Passage provided:
===

Cludo

Panel: The Future of Marketing in the Age of Machine Learning

Highlights from the Twin Cities Startup Week panel “The Future of Marketing in the Age of Machine Learning” hosted by Cludo at our Minneapolis office.


As part of Twin Cities Startup Week, Cludo hosted the panel “The Future of Marketing in the Age of Machine Learning” right here in our Minneapolis office.

Our panel was populated by experts in the field of Artificial Intelligence and Machine Learning, from both the corporate and academic worlds. Addressing a crowded house, a robust discussion was had around various facets of the world of AI and marketing.

The panelists were:

Matthew Versaggi, Senior Director of Artificial Intelligence and Machine Learning, Optum Technologies (ATC) / United Health Group

Brianna Noland, Consumer Insights Data Scientist, General Mills

Dr. Manjeet Rege, Big Data Analytics Researcher, Educator & Consultant, The University of St. Thomas

Corey Christensen, Data Scientist, Cludo

Moderated By: Philip Andersen, Former CEO, Cludo

For those of you who were unable to make it, here are the highlights of the discussion!

Question: What are some of the greatest misconceptions you come across regarding Artificial Intelligence & Machine Learning?

Transcript:

Dr. Manjeet Rege (University of St. Thomas):  I think one of the biggest misconceptions is the two terms that we often hear used, AI and ML, and the fact that they are probably the same. Since many of you are working in start-ups, one tweet that I had read recently is, “If you want to seek funding, you should be using the term of AI. If you want to build your team and hire, you should be using the term ML.”

So, I think that is the biggest misconception. You can think about AI as a field, like for example, physics. ML is a series of tools that help you enable that larger goal. If you think about AI as physics, then ML could be like Deacon’s Laws that help you achieve something. So I think that’s my take on it, what are the biggest misconceptions.

===

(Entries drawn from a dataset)
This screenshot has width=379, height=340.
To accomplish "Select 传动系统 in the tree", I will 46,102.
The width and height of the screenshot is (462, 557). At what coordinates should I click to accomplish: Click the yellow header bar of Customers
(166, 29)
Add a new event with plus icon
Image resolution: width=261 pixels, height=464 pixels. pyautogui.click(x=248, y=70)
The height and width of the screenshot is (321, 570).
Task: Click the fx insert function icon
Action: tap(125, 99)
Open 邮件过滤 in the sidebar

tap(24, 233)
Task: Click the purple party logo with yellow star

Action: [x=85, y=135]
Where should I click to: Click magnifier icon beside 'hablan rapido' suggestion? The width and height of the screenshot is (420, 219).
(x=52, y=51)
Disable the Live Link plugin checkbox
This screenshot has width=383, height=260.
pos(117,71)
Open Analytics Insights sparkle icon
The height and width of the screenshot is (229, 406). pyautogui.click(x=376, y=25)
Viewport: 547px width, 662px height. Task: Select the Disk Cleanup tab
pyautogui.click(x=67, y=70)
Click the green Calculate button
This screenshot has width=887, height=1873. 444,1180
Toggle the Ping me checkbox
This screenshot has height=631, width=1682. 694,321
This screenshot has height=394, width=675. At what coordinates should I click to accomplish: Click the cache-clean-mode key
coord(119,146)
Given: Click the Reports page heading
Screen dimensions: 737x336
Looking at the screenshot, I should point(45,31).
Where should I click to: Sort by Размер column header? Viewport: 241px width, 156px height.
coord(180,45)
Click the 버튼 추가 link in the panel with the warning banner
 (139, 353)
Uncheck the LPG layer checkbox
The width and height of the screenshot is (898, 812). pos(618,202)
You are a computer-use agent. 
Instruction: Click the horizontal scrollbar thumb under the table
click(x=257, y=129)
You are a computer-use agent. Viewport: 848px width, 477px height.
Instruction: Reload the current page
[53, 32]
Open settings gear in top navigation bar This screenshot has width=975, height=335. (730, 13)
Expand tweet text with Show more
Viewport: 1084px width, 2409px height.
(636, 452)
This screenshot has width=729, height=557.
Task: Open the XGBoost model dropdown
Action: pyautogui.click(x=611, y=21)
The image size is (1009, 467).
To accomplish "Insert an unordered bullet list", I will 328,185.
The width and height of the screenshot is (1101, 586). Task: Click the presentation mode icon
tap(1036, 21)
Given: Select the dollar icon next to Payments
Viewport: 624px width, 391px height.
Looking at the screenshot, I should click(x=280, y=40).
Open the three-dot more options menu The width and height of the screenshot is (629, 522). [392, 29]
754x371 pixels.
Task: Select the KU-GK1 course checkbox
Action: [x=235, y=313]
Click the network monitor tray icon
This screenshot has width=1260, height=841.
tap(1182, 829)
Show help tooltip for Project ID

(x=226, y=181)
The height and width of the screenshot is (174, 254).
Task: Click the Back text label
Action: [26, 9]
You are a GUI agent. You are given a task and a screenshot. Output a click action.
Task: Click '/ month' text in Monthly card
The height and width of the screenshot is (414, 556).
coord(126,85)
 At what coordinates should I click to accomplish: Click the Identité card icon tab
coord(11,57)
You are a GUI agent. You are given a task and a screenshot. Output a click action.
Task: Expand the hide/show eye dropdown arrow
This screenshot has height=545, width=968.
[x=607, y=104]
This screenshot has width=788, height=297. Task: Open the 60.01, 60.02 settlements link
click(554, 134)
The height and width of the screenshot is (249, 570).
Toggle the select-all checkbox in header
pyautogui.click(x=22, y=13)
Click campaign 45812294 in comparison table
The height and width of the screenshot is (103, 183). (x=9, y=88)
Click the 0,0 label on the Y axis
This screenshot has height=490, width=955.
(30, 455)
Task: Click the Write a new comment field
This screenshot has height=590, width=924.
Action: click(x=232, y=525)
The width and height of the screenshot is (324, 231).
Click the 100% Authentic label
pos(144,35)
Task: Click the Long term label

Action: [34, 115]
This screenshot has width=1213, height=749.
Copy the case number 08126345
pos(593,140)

===

Exercises to complete:
A – Translate this sentence from the Cludo panel recap into Spanish: "ML is a series of tools that help you enable that larger goal."
B – In the Cludo panel recap, swap "robust" for "lively" and write out the part between "Our panel was" and "AI and marketing.", inclusive.
C – For each statement, decide whether the Cludo panel recap supports it, answering yes or no and quoting the deciding words: (i) Philip Andersen moderated the panel. (ii) Brianna Noland works at the University of St. Thomas. (iii) The panel took place at Cludo's Minneapolis office.
These entries come from a separate source.

Responses per task:
A – El ML es una serie de herramientas que te ayudan a hacer posible ese objetivo mayor.

B –
Our panel was populated by experts in the field of Artificial Intelligence and Machine Learning, from both the corporate and academic worlds. Addressing a crowded house, a lively discussion was had around various facets of the world of AI and marketing.

C –
(i) Yes: "Moderated By: Philip Andersen, Former CEO, Cludo"
(ii) No: "Brianna Noland, Consumer Insights Data Scientist, General Mills"
(iii) Yes: "Cludo hosted the panel “The Future of Marketing in the Age of Machine Learning” right here in our Minneapolis office"